* Work instructions: Return nothing but the lines from the one with "The image size is (752, 550)." through the one with "You are a computer-use" in the data below, word for word and without pictures.

* Record set:
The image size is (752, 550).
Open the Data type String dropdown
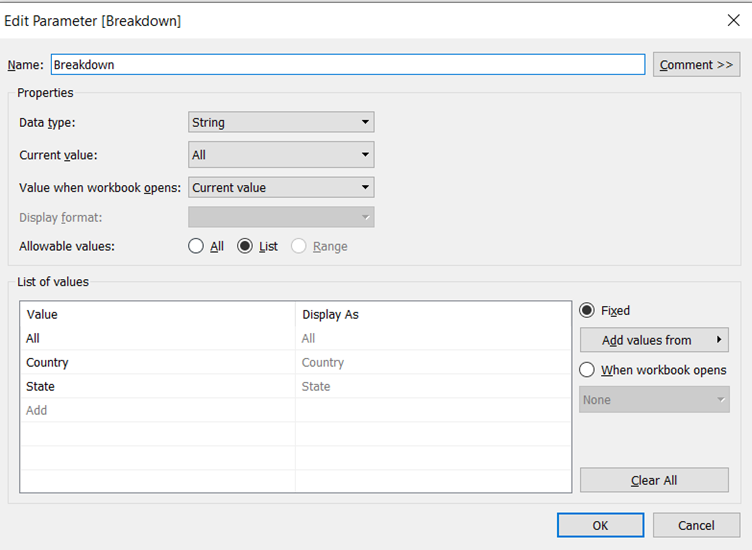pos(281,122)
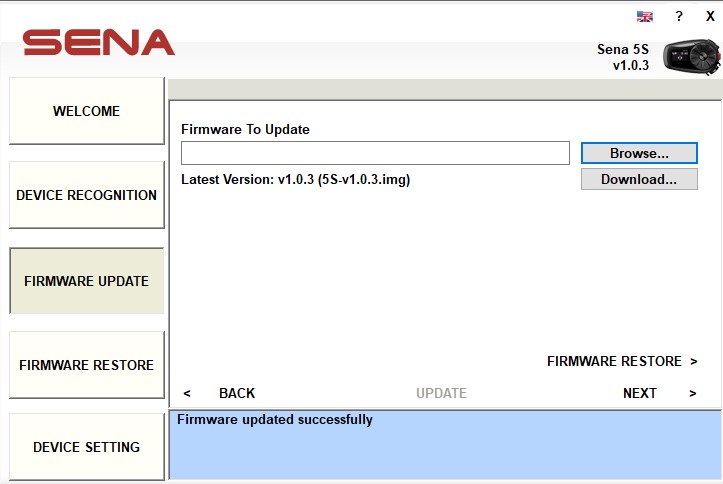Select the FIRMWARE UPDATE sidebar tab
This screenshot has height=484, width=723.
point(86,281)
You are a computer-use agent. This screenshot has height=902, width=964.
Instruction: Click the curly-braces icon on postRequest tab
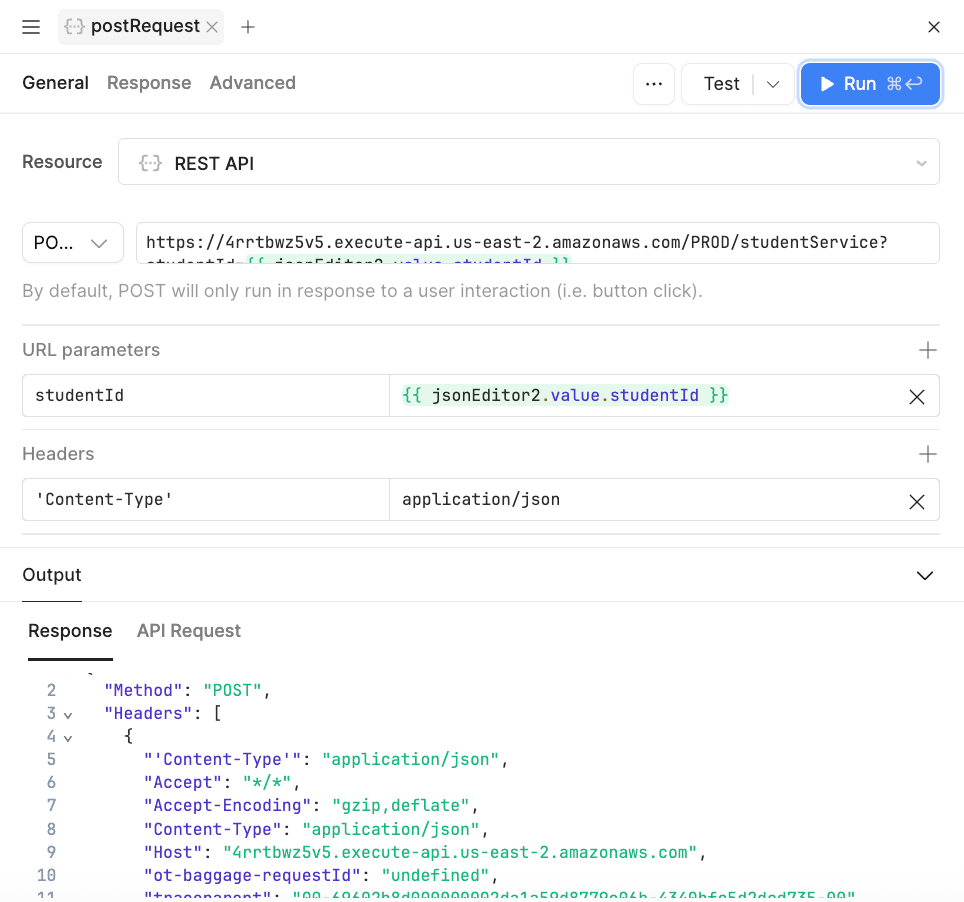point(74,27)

---

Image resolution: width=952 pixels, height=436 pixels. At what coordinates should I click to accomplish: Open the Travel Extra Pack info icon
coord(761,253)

* Exercise result:
The image size is (752, 550).
Open the Data type String dropdown
pos(281,122)
Select the FIRMWARE UPDATE sidebar tab
This screenshot has height=484, width=723.
point(86,281)
You are a computer-use agent. This screenshot has height=902, width=964.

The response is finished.